= INSTRUCTIONS FOR THE TASK =
Recast the rows from the line with "Switch to Tablet" to the line with "Looking at the screenshot, I should coord(1472,93)." as a JSON list of strings, one string per line and with blank lines left out.

[Stored data]

— start —

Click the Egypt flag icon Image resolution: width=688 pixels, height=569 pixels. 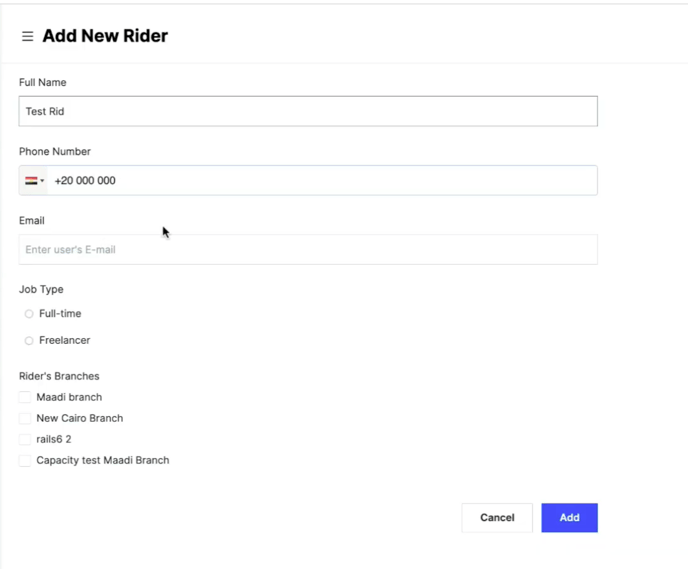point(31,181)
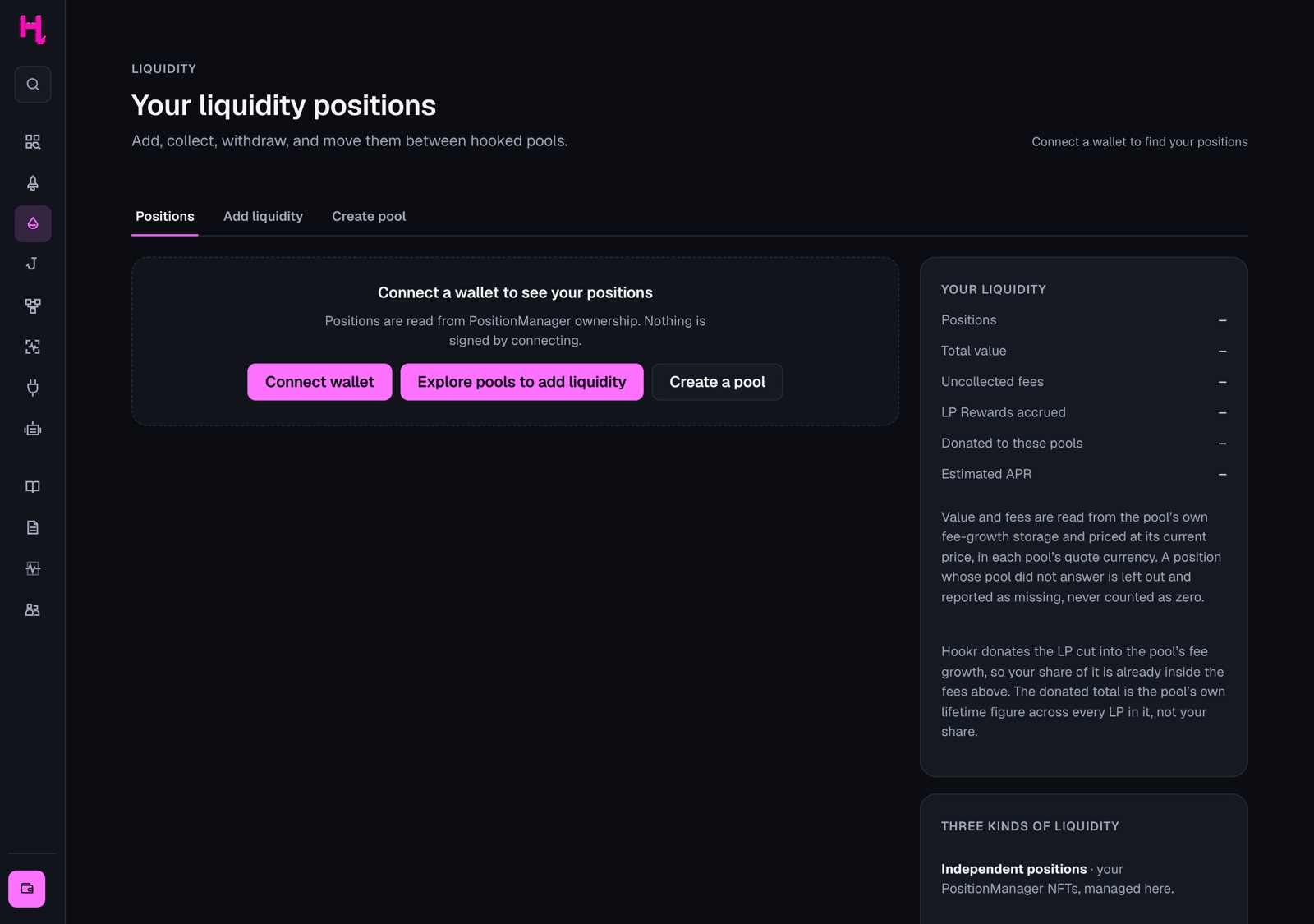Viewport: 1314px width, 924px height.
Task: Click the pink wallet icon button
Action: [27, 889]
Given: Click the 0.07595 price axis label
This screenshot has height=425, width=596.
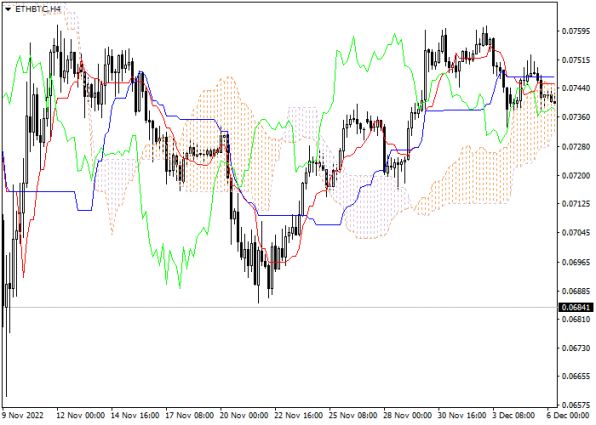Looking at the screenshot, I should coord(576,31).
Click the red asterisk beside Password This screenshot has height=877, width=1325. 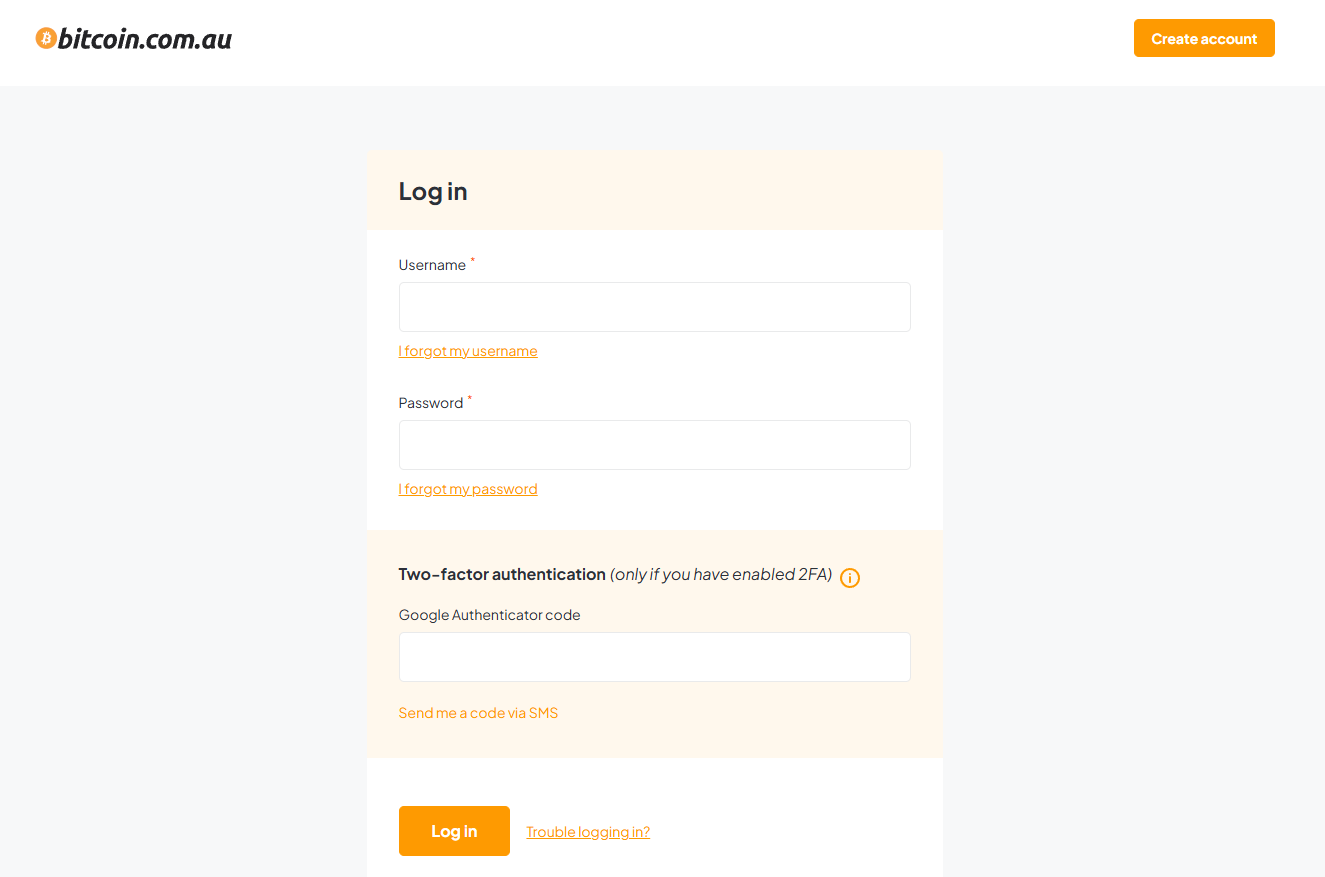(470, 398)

— end —
— start —

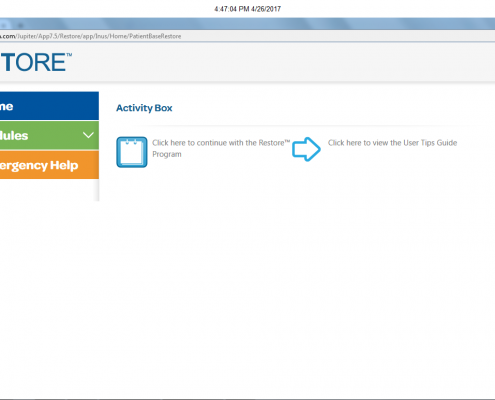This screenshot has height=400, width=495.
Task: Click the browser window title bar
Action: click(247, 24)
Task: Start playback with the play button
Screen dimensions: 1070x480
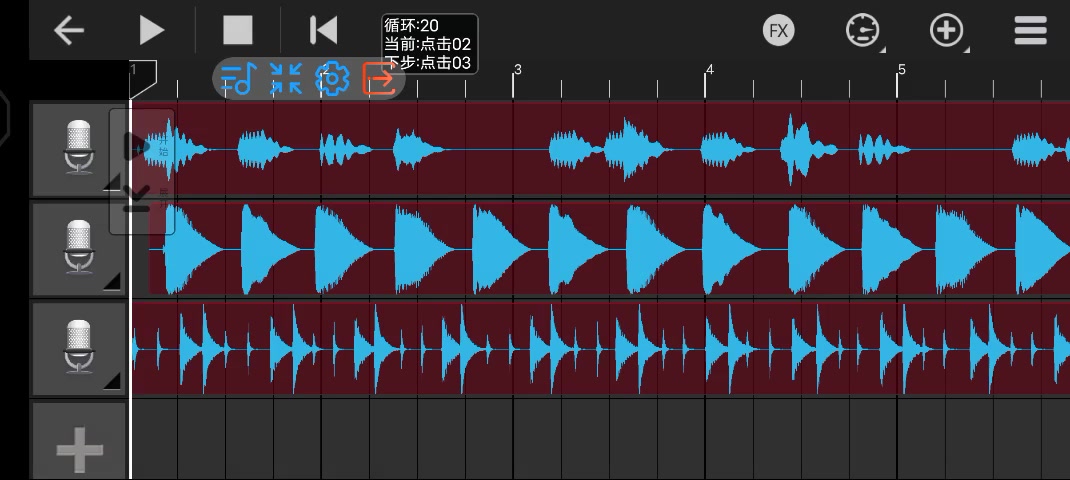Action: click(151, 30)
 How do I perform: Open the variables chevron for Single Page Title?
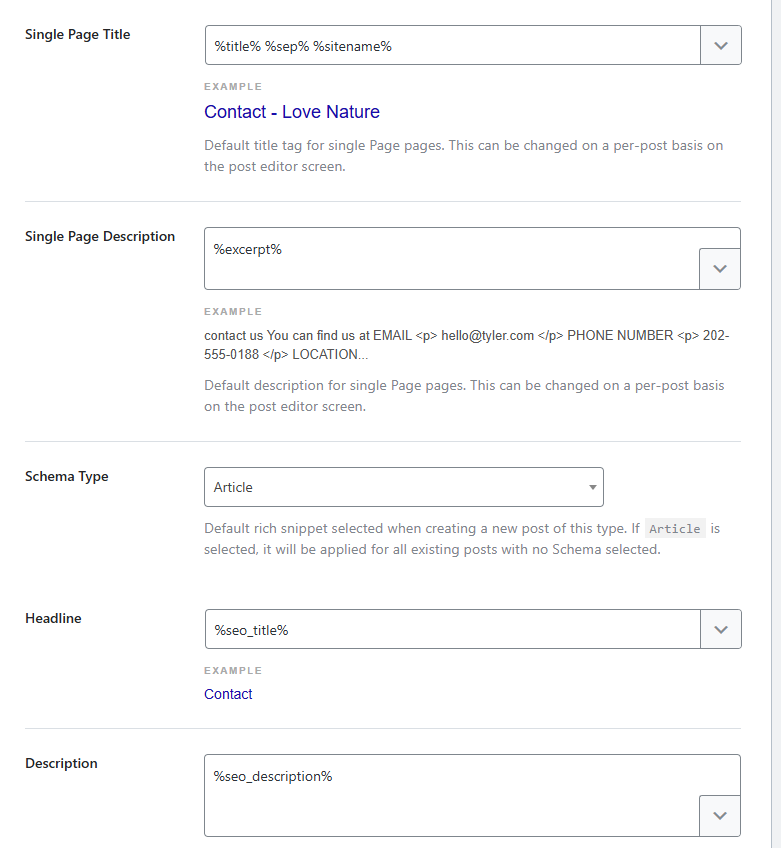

— end —
— start —

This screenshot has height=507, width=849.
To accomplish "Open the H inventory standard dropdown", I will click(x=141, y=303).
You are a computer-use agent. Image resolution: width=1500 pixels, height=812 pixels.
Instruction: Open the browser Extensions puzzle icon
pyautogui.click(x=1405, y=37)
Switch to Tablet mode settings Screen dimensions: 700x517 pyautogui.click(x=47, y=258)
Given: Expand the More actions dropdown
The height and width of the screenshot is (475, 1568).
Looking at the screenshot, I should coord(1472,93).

— end —

= EXPECTED OUTPUT =
[
  "Switch to Tablet mode settings Screen dimensions: 700x517 pyautogui.click(x=47, y=258)",
  "Given: Expand the More actions dropdown",
  "The height and width of the screenshot is (475, 1568).",
  "Looking at the screenshot, I should coord(1472,93)."
]